For concession owners, queue management is a major pain point. Meals take time to prepare. And when different stalls are experiencing different order volumes, it can make it very difficult for parties wanting to order a variety of food to get their meals at the same time.

Further issues arise from traders running their own POS systems independently of one another. This makes it difficult to coordinate queue busting initiatives and other efficiency gains across stalls.

It also presents barriers to financial reporting and other data analytics. Food hall owners have to spend valuable time collating data from multiple siloed sources before they can run standard analysis into things like footfall, customer loyalty, sales patterns etc.

A connected solution

Food halls face these kinds of challenges when they function as a group of independent businesses sharing the same physical space. What we’re now seeing is operators trying to take a more integrated approach. With the latest technology, that can be achieved without infringing on the independence of individual traders.

The first step is to have a single, centralised cloud platform for POS. We’ve worked with food halls that have used Kobas Cloud to give concession holders their own individual accounts. They connect their POS hardware to a shared system but all the configuration – setting up menus, pricing, stock, rotas etc – is managed independently in a secure account.

A connected and centralised system offers a single customer view, allowing the food hall owner to see who their best customers are, which traders they like and what they like to buy. Data from all traders can be pulled into reports quickly and efficiently, cutting admin time significantly. When it comes to things like revenue sharing, it also boosts accuracy.

In these ways, connected cloud POS technology benefits food hall operators and traders. But what about customers? How can cloud-based systems be used to reduce queue times, including the need to wait in multiple queues?

One solution we’ve pioneered at Kobas is a multi-venue ordering app. Successfully deployed at the Founders & Co food hall in Swansea and at Hammonds of Hull, the app allows customers to order and pay from multiple traders, through one single mobile application. So instead of queuing several times over, groups can all order from the table through the QR code that we are now all so used to seeing in hospitality venues They get out-of-stock information and meal deals in real time. The app splits orders to the relevant concessions via the connected cloud, letting the customer know when their order has been accepted and what time it will be ready.

The app also allows customers to tip from the table, automatically distributing money to the relevant concessions. The app is available to download onto a mobile phone, but as this creates an extra point of friction for customers, it is also available as a web app that can be accessed from a browser – no signup or table number input needed!

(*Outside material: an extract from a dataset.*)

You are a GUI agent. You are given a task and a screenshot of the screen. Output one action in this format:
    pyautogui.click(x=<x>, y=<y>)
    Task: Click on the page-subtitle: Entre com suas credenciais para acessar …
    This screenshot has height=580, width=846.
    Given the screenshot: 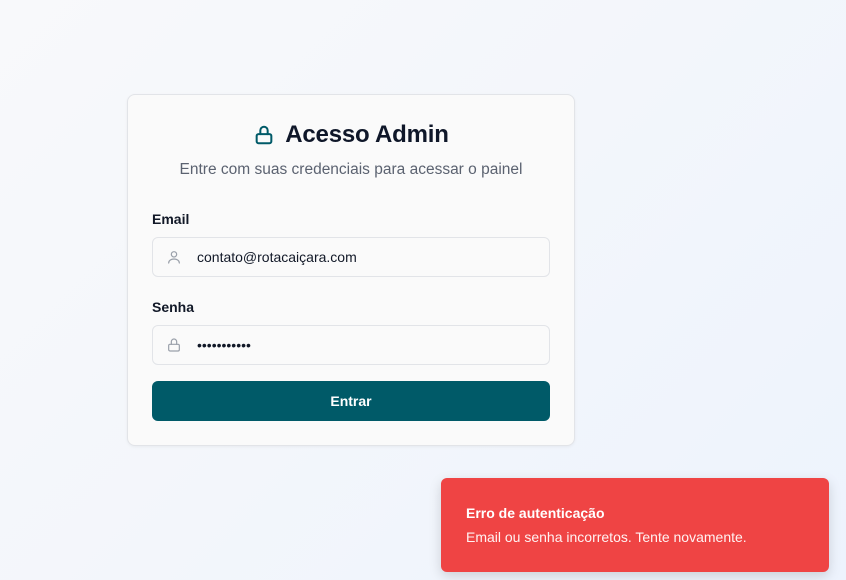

Rather than relying on customers using their own mobiles, the app can also easily be installed on table tablets or kiosks to provide the kind of self-service option now familiar in QSR.

However it is deployed, the multi-venue ordering app improves the customer experience by providing a streamlined, integrated ordering and payment system that slashes waiting times. But it also benefits traders and operators by increasing order accuracy, customer satisfaction and total order value, providing a win-win that helps to take the already successful food hall concept a step forward.